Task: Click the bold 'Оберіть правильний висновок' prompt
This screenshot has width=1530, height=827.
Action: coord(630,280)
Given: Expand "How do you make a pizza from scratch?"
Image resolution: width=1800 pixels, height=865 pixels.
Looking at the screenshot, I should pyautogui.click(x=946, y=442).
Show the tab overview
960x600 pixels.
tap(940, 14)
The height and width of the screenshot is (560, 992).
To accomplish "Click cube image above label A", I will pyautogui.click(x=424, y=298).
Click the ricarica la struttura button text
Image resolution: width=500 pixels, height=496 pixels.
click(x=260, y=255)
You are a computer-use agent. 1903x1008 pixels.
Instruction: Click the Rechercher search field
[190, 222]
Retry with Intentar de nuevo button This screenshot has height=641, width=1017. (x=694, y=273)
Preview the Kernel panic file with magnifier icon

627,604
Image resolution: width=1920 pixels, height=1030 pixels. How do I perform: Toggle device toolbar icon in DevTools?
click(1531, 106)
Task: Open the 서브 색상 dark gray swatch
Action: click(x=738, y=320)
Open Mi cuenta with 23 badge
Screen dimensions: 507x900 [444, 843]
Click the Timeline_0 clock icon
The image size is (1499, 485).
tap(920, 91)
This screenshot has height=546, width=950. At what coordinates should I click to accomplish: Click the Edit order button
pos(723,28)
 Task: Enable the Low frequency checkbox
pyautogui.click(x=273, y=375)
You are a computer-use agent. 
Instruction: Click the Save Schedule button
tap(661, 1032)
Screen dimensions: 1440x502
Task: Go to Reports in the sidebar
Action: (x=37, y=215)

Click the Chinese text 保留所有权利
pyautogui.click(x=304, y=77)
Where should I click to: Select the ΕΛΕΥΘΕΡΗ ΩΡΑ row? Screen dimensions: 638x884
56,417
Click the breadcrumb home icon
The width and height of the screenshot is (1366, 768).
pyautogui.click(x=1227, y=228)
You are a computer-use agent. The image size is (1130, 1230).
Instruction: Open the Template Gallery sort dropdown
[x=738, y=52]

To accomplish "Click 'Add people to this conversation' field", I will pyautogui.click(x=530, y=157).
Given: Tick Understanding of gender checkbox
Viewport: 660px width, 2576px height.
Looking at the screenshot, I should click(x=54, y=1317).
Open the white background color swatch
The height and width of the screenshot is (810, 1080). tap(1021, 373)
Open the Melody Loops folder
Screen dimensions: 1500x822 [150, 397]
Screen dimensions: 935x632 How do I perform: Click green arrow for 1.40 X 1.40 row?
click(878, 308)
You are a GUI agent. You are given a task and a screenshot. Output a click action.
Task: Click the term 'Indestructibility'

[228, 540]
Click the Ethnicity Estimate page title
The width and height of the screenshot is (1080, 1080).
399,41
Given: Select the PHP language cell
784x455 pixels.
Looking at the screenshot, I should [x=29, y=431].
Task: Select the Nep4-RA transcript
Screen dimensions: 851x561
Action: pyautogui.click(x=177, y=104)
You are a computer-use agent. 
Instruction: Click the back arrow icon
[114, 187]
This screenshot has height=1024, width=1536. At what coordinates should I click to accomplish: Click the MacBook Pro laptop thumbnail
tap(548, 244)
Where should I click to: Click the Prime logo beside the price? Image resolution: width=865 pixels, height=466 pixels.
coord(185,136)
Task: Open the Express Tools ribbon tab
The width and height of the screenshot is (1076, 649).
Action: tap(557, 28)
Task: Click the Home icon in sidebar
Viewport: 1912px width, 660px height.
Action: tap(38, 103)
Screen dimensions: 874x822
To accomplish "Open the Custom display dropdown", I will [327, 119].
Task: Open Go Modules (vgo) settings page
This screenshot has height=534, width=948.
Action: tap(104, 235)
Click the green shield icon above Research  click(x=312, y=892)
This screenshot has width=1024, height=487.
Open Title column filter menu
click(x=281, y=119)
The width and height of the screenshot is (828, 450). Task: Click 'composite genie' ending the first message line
▬▬▬▬▬▬
### [Work to complete]
Copy the material above so that it matches line for line.

### [Answer area]
Task: Click the bold 'Оберіть правильний висновок' prompt
This screenshot has width=1530, height=827.
Action: coord(630,280)
Given: Expand "How do you make a pizza from scratch?"
Image resolution: width=1800 pixels, height=865 pixels.
Looking at the screenshot, I should pyautogui.click(x=946, y=442).
Show the tab overview
960x600 pixels.
tap(940, 14)
The height and width of the screenshot is (560, 992).
To accomplish "Click cube image above label A", I will pyautogui.click(x=424, y=298).
Click the ricarica la struttura button text
Image resolution: width=500 pixels, height=496 pixels.
click(x=260, y=255)
You are a computer-use agent. 1903x1008 pixels.
Instruction: Click the Rechercher search field
[190, 222]
Retry with Intentar de nuevo button This screenshot has height=641, width=1017. (x=694, y=273)
Preview the Kernel panic file with magnifier icon

627,604
Image resolution: width=1920 pixels, height=1030 pixels. How do I perform: Toggle device toolbar icon in DevTools?
click(1531, 106)
Task: Open the 서브 색상 dark gray swatch
Action: click(x=738, y=320)
Open Mi cuenta with 23 badge
Screen dimensions: 507x900 [444, 843]
Click the Timeline_0 clock icon
The image size is (1499, 485).
tap(920, 91)
This screenshot has height=546, width=950. At what coordinates should I click to accomplish: Click the Edit order button
pos(723,28)
 Task: Enable the Low frequency checkbox
pyautogui.click(x=273, y=375)
You are a computer-use agent. 
Instruction: Click the Save Schedule button
tap(661, 1032)
Screen dimensions: 1440x502
Task: Go to Reports in the sidebar
Action: (x=37, y=215)

Click the Chinese text 保留所有权利
pyautogui.click(x=304, y=77)
Where should I click to: Select the ΕΛΕΥΘΕΡΗ ΩΡΑ row? Screen dimensions: 638x884
56,417
Click the breadcrumb home icon
The width and height of the screenshot is (1366, 768).
pyautogui.click(x=1227, y=228)
You are a computer-use agent. The image size is (1130, 1230).
Instruction: Open the Template Gallery sort dropdown
[x=738, y=52]

To accomplish "Click 'Add people to this conversation' field", I will pyautogui.click(x=530, y=157).
Given: Tick Understanding of gender checkbox
Viewport: 660px width, 2576px height.
Looking at the screenshot, I should click(x=54, y=1317).
Open the white background color swatch
The height and width of the screenshot is (810, 1080). tap(1021, 373)
Open the Melody Loops folder
Screen dimensions: 1500x822 [150, 397]
Screen dimensions: 935x632 How do I perform: Click green arrow for 1.40 X 1.40 row?
click(878, 308)
You are a GUI agent. You are given a task and a screenshot. Output a click action.
Task: Click the term 'Indestructibility'

[228, 540]
Click the Ethnicity Estimate page title
The width and height of the screenshot is (1080, 1080).
399,41
Given: Select the PHP language cell
784x455 pixels.
Looking at the screenshot, I should [x=29, y=431].
Task: Select the Nep4-RA transcript
Screen dimensions: 851x561
Action: pyautogui.click(x=177, y=104)
You are a computer-use agent. 
Instruction: Click the back arrow icon
[114, 187]
This screenshot has height=1024, width=1536. At what coordinates should I click to accomplish: Click the MacBook Pro laptop thumbnail
tap(548, 244)
Where should I click to: Click the Prime logo beside the price? Image resolution: width=865 pixels, height=466 pixels.
coord(185,136)
Task: Open the Express Tools ribbon tab
The width and height of the screenshot is (1076, 649).
Action: tap(557, 28)
Task: Click the Home icon in sidebar
Viewport: 1912px width, 660px height.
Action: tap(38, 103)
Screen dimensions: 874x822
To accomplish "Open the Custom display dropdown", I will [327, 119].
Task: Open Go Modules (vgo) settings page
This screenshot has height=534, width=948.
Action: tap(104, 235)
Click the green shield icon above Research  click(x=312, y=892)
This screenshot has width=1024, height=487.
Open Title column filter menu
click(x=281, y=119)
The width and height of the screenshot is (828, 450). Task: Click 'composite genie' ending the first message line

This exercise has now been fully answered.